## TEXT PROVIDED
____

Risk of Colorectal Cancer may be linked to Sunlight Exposure


Research published in BMC Public Health shows a correlation between inadequate exposure to the UVB light from the sun and an amplified risk of colorectal cancer, especially in senior citizens.

Authors of research at the University of California San Diego found that in the 186 countries involved in the study, lower UVB exposure linked to increased numbers of colorectal cancer for ages 0 to 75+. The increased risk was noteworthy for over 45’s after additional aspects including skin pigmentation, life expectancy and smoking were accounted for. The writers inferred that a lower UVB exposure could result in lower vitamin D levels, which has been connected to an increased risk of colorectal cancer in the past.

“Lower UVB exposure linked to increased numbers of colorectal cancer for ages 0 to 75+“

Researchers used UVB estimates from the Global Cancer database and gathered information for 148 countries on other influential impactors on health such as skin pigmentation, life expectancy and smoking, as well as UVB exposure from previous publishing’s and databases. Countries with lower UVB were one’s that experienced less sunlight including Norway, Denmark and Canada, whereas higher UVB was seen in those closer to the equator e.g. United Arab Emirates, Nigeria, and India. However, other factors that could have an impact on UVB exposure and vitamin D levels were not part of the study. These may include vitamin D supplements, clothing and air pollution.

Although there are links and correlations in the findings made by authors of research at the University of California San Diego, there is a long way to go in fully comprehending the connection between UVB and vitamin D with colorectal cancer. Upcoming studies could focus on the possible benefits on colorectal cancer of amending vitamin D insufficiencies, particularly for older demographics.

____

## DATA RECORDS
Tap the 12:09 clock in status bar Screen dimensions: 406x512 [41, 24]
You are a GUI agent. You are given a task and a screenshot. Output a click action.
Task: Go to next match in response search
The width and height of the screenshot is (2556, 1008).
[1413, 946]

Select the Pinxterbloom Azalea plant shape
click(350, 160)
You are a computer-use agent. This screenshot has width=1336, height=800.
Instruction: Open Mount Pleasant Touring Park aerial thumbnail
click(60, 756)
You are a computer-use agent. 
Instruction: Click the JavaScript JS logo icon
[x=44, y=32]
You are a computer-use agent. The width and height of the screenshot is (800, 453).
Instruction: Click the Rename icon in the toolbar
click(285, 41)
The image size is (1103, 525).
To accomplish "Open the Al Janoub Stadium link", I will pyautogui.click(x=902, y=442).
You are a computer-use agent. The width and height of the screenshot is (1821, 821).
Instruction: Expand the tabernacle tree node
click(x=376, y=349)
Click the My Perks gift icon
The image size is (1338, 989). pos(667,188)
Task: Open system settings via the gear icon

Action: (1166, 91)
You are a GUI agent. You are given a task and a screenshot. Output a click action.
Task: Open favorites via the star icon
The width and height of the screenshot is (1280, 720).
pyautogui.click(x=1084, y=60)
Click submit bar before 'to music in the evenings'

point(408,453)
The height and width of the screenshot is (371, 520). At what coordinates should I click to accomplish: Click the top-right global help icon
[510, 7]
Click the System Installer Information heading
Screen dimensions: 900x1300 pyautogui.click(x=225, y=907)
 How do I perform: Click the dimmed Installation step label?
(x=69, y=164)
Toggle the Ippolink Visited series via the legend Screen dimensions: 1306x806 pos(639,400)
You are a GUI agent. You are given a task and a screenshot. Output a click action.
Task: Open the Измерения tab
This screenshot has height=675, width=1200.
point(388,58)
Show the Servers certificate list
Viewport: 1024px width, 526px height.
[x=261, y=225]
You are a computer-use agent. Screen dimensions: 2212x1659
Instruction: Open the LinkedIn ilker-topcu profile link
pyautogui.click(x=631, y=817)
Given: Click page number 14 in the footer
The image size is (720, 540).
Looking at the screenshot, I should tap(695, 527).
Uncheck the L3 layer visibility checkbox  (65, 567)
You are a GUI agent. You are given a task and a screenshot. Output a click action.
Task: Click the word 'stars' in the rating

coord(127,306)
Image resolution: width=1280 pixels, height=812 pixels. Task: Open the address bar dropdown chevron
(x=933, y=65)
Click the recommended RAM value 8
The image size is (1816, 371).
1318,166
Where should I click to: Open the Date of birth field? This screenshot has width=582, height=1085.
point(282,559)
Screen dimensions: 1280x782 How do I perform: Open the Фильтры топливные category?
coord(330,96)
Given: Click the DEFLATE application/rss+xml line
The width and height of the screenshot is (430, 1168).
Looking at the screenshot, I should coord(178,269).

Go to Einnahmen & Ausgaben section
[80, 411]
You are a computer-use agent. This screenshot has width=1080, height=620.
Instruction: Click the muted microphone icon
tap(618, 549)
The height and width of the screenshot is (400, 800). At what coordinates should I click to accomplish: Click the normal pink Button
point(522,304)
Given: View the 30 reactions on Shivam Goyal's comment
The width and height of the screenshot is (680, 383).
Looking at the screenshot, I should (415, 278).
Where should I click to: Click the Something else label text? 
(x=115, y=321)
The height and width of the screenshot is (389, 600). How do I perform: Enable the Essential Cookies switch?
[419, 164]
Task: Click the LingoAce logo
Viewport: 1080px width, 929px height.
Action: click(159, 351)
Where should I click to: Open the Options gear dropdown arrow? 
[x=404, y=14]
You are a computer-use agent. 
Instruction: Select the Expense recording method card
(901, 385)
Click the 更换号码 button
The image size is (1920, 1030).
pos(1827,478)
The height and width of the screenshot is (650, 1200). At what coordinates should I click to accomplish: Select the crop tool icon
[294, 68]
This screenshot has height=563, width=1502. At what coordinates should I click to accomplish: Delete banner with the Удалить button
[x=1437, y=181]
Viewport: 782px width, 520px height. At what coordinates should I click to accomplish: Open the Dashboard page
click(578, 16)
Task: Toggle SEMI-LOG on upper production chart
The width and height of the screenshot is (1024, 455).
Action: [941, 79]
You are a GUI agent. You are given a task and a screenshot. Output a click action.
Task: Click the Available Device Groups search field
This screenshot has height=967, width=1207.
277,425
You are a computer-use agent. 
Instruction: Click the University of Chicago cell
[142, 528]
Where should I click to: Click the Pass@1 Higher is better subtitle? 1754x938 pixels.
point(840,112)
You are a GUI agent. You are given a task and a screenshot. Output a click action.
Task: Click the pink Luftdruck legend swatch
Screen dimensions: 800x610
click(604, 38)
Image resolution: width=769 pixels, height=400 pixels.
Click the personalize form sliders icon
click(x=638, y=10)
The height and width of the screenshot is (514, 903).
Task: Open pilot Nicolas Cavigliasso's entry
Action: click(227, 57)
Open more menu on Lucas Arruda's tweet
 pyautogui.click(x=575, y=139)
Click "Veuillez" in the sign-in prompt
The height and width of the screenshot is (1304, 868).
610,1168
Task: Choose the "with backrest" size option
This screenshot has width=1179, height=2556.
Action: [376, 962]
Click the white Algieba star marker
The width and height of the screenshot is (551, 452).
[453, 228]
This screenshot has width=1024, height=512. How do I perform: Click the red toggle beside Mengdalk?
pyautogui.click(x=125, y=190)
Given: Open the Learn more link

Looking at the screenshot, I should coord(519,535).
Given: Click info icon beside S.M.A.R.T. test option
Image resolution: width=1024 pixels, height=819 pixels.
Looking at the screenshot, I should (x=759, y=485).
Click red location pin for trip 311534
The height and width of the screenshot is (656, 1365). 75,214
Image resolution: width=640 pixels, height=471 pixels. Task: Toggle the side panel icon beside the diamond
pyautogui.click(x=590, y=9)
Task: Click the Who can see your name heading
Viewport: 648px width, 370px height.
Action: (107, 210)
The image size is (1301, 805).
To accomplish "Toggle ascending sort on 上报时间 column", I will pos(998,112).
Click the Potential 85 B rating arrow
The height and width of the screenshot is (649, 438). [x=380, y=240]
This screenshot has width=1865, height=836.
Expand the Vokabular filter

____

## REQUIRED WORK
From the colorectal cancer article above, extract the passage between "Research published in" and "in senior citizens.", inclusive.

## WRITTEN ANSWER
Research published in BMC Public Health shows a correlation between inadequate exposure to the UVB light from the sun and an amplified risk of colorectal cancer, especially in senior citizens.